Description and initial simulation of a dynamic bidirectional air‐surface exchange model for mercury in Community Multiscale Air Quality (CMAQ) model

Emissions of elemental mercury (Hg 0 ) from natural processes are estimated to be as large as or larger than anthropogenic emissions and thus represent a critical process which must be accurately described in the modeling of the transport and fate of mercury. Recent ecosystem‐scale measurements indicate that a fraction of recently deposited mercury is recycled back into the atmosphere quickly, and that an atmospheric compensation point exists at background ambient concentrations. Modeled Hg 0 emissions from natural sources are typically uncoupled from dry deposition estimates and unconstrained by air‐biosphere gradient processes.
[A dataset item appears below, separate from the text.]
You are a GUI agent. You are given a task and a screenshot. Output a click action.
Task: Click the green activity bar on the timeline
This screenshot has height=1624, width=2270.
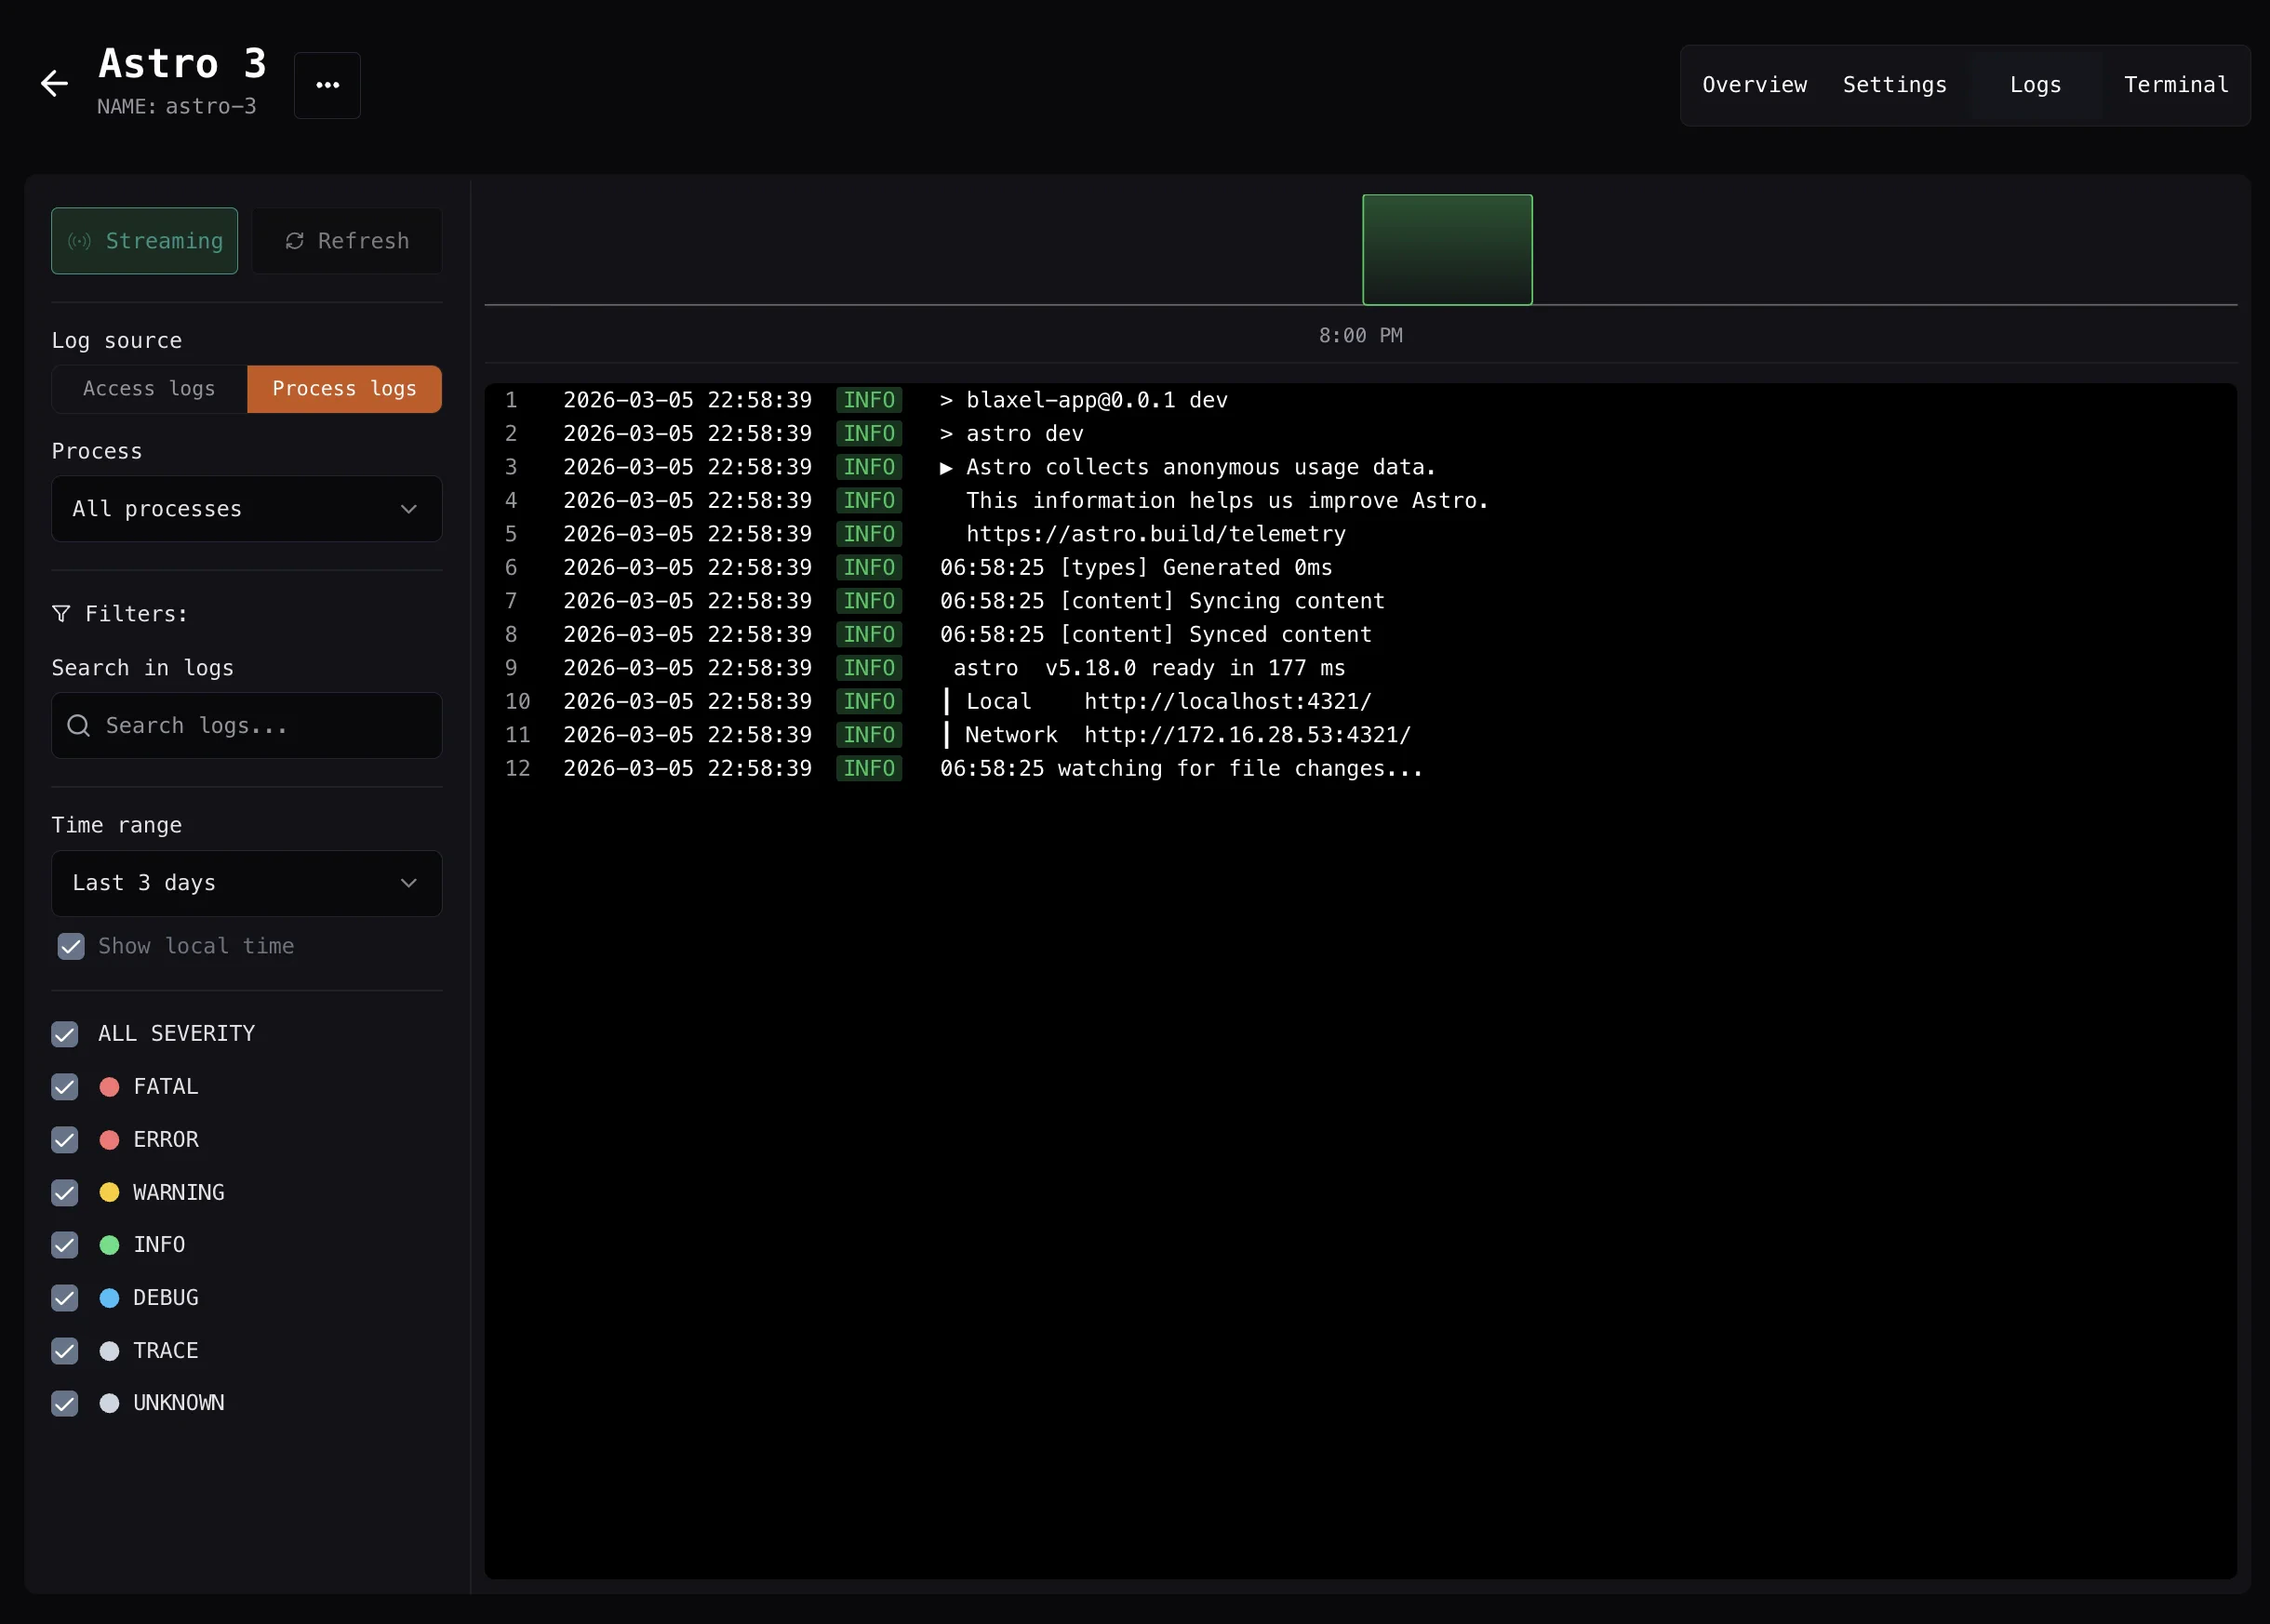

A module has been developed for the Community Multiscale Air Quality (CMAQ) model to parameterize concentration‐dependent processes of bidirectional mercury exchange. The Hg 0 air‐surface exchange was modeled as a function of a dynamic compensation point. The compensation point is modeled as a function of sources and sinks of Hg 0 in vegetation and soil media using partitioning coefficients. A box model simulation was run for five months and a CMAQ simulation with bidirectional (BIDI) and without bidirectional (BASE) mercury exchange was run for the month of July 2002. The BASE case modeling scenario estimated that 8.5% of the total mercury (Hg 0 + Hg 2 + PHg) deposited to terrestrial systems and 47.8% of the total mercury deposition to aquatic systems was re‐emitted as Hg 0 , while the re‐emission ratios were 70.4% and 52.5% in the base case. The BIDI case was in better agreement with recent estimates of mercury cycling using stable isotopic mass balance experiments.